Excavating proteoglycan structure-function relationships: modern approaches to capture the interactions of ancient biomolecules

Abstract

Proteoglycans are now well regarded as key facilitators of cell biology. Although a majority of their interactions and functions are attributed to the decorating glycosaminoglycan chains, there is a growing appreciation for the roles of the proteoglycan core protein and for considering proteoglycans as replete protein-glycan conjugates. This appreciation, seeded by early work in proteoglycan biology, is now being advanced and exalted by modern approaches in chemical glycobiology. In this review, we discuss up-and-coming methods to unearth the fine-scale architecture of proteoglycans that modulate their functions and interactions. Crucial to these efforts is the production of chemically defined materials, including semisynthetic proteoglycans and the in situ capture of interacting proteins. Together, the integration of chemical biology approaches promises to expedite the dissection of the structural heterogeneity of proteoglycans and deliver refined insight into their functions.

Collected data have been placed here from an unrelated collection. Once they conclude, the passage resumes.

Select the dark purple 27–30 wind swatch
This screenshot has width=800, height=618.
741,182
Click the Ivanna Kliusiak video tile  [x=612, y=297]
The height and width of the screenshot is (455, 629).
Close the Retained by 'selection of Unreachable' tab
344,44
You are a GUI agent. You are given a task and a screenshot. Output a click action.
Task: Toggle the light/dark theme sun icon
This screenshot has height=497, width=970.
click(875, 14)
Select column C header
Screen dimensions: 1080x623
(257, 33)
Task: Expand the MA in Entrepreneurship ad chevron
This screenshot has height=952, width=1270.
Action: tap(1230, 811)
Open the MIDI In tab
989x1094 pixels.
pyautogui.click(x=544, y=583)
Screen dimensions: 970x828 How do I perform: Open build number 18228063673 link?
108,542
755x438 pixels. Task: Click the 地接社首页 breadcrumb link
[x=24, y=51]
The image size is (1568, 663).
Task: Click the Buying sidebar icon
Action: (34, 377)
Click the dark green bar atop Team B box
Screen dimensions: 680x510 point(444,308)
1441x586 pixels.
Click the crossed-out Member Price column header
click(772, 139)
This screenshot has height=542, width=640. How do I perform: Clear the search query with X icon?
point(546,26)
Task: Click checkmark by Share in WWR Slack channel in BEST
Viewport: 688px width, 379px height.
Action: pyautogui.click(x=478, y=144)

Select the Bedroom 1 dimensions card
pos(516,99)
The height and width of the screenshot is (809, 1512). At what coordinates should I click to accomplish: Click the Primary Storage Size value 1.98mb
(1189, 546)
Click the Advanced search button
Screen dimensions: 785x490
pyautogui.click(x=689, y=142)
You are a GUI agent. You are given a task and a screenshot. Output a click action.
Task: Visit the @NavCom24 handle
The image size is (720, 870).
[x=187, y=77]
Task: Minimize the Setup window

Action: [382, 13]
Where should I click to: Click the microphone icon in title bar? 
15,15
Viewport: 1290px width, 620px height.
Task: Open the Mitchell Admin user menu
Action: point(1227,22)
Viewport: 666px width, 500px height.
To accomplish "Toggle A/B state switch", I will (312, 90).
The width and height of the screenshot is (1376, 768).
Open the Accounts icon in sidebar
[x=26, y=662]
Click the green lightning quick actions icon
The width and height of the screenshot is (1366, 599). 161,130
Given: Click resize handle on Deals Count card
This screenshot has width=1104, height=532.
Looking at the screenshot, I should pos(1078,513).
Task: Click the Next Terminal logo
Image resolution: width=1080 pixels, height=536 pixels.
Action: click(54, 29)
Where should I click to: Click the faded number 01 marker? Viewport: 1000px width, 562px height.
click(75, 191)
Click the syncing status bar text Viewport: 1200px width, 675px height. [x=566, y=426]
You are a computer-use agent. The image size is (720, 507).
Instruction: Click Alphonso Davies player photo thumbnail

Keywords: chemical biology; glycobiology; glycosaminoglycans; interactome; proteoglycan.

Graphical abstract

Figure 1.

Modern chemical biology approaches to investigate proteoglycan biology. A: chemoenzymatic and total synthesis strategies result in homogenous yet short GAG oligosaccharides, which do not span the lengths or recapitulate the heterogeneity and domain structure of native GAGs. B: synthetic xylosides (bottom) can hijack GAG biosynthesis by mimicking xylosylated core proteins and serving as a substrate for the β4GalT7 galactosyltransferase for elongation. These xylosides can be functionalized with chemical moieties [i.e., azide (2, 3)] for biorthogonal conjugation to surfaces and/or proteins. C: PGs, GAG-binding proteins (GAGBPs), and GAG disaccharides can be modified to enable capture of interaction partners. Proximity labeling with enzymes (e.g., APEX2) tags proteins within a short radius, capturing both direct and indirect interactors. Appending a photoreactive moiety [i.e., benzophenone (top) or diazirine (bottom)] captures interactors of proteins or GAGs (depicted). Induced proximity capture, which requires the modification of both the GAG and associated GAGBP, permits cross linking of GAG to GAGBP complexes. D: polypeptide mimics, such as those derived from the syndecan-1 peptide SSTN_92-119 (yellow), permit access to PG glycoconjugates via covalent attachment with GAG oligosaccharides. GAGs, glycosaminoglycans; GAGBPs, GAG-binding proteins; PGs, proteoglycans; SDC1, syndecan-1.

Figure 2.

Uncharted opportunities in exploring proteoglycan structure-function relationships. A: the usage of proximity labeling approaches (e.g., APEX2, depicted) permits the identification of the collection of proteoglycans within a cell using GAGBPs. On the contrary, APEX2-PG fusion proteins can allow the identification of both GAG- and core protein-dependent interactions. Furthermore, these interactors can be derivatized to create small molecule modulators of PG glycosylation. B: the expansion of PG mimetics to include both HS and CS/DS GAGs will progress de novo PGs toward replicating native hybrid PGs, further enabling exploration of structure-activity relationships. C: xylose is a unique sugar in mammalian cells, primarily found in GAG core tetrasaccharide structures (GlcA-Gal-Gal-Xyl). The creation of a derivative with a functional handle for enrichment (e.g., azide, depicted) could allow for pull-down of GAG-modified proteins, including crucially, part-time PGs. D: through derivatization of PGs/GAGBPs or small molecules, molecular glue technologies could be used to modulate PG expression or structure in vitro. This could include the targeted degradation of disease-associated PG glycoforms using proteolysis targeting chimeras that recruit E3 ligase (depicted), or modulation of structure by recruiting GAG modifying enzymes (e.g., sulfatases to remove sulfate groups, or heparanase to cleave HS chains). The combination of these approaches would allow for a global view of the complete proteoglycan repertoire and characterization of their interactions and molecular mechanisms within a chosen biological setting, such as synapses. CS/DS, chondroitin sulfate/dermatan sulfate; GAGs, glycosaminoglycans; GAGBPs, GAG-binding proteins; HS, heparan sulfate; MOE, metabolic oligosaccharide engineering; PGs, proteoglycans.